* BEGIN Exercise data *

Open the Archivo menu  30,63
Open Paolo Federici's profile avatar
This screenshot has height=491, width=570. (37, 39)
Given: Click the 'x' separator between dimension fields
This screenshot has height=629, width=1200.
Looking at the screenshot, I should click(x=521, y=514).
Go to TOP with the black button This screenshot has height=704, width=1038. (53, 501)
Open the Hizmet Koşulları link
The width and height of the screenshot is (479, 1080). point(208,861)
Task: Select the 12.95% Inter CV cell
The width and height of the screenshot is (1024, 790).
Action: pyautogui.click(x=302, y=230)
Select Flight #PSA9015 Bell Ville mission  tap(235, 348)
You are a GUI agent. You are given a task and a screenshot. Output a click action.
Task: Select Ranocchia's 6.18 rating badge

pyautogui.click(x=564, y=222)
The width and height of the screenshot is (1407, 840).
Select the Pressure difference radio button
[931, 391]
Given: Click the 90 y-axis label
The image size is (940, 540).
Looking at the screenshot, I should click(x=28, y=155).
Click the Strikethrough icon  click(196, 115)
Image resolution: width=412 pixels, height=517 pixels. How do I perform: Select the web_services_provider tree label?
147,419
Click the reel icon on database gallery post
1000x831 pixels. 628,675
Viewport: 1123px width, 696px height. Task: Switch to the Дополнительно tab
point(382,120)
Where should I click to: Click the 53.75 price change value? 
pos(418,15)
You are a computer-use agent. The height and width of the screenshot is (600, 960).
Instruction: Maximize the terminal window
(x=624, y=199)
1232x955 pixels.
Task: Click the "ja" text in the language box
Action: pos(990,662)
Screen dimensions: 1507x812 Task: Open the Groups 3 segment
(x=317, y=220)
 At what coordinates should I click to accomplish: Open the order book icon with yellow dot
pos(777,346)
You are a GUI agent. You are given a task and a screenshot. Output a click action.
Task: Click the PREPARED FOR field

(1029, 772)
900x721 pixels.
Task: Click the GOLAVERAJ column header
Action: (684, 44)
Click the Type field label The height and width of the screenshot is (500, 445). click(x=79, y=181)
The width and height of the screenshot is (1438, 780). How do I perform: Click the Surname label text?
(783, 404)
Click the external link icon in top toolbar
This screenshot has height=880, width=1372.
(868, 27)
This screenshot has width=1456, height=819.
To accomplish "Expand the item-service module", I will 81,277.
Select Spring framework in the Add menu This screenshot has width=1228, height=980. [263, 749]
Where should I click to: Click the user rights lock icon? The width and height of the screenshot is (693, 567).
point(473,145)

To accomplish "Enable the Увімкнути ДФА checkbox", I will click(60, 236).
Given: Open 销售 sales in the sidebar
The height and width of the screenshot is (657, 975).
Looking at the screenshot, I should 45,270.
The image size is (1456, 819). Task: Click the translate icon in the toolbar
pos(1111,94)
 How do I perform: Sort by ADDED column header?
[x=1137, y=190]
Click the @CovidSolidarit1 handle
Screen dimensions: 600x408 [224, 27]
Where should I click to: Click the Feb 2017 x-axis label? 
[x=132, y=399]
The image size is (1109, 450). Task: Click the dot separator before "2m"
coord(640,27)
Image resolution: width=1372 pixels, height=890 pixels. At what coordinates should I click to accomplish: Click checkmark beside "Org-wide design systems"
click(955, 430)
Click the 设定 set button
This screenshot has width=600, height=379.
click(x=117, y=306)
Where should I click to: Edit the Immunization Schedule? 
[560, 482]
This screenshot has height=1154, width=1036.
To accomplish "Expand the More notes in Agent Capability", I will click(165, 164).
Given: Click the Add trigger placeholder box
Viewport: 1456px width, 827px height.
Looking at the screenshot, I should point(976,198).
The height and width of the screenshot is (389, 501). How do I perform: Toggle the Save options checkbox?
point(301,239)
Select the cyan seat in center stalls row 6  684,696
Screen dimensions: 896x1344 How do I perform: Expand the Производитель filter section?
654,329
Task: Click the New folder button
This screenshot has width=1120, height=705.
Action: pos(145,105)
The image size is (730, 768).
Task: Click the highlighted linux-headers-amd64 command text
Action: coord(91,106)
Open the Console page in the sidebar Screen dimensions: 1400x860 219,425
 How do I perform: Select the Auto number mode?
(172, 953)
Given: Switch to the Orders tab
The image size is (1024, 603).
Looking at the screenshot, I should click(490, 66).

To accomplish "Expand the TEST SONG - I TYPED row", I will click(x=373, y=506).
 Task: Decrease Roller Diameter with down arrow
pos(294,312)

* END Exercise data *

* _Given instruction_
Copy out the records word for word, from their first line through the line containing "The width and height of the screenshot is (479, 1080).", with that final line included.

* _Result for this exercise_
Open the Archivo menu  30,63
Open Paolo Federici's profile avatar
This screenshot has height=491, width=570. (37, 39)
Given: Click the 'x' separator between dimension fields
This screenshot has height=629, width=1200.
Looking at the screenshot, I should click(x=521, y=514).
Go to TOP with the black button This screenshot has height=704, width=1038. (53, 501)
Open the Hizmet Koşulları link
The width and height of the screenshot is (479, 1080). point(208,861)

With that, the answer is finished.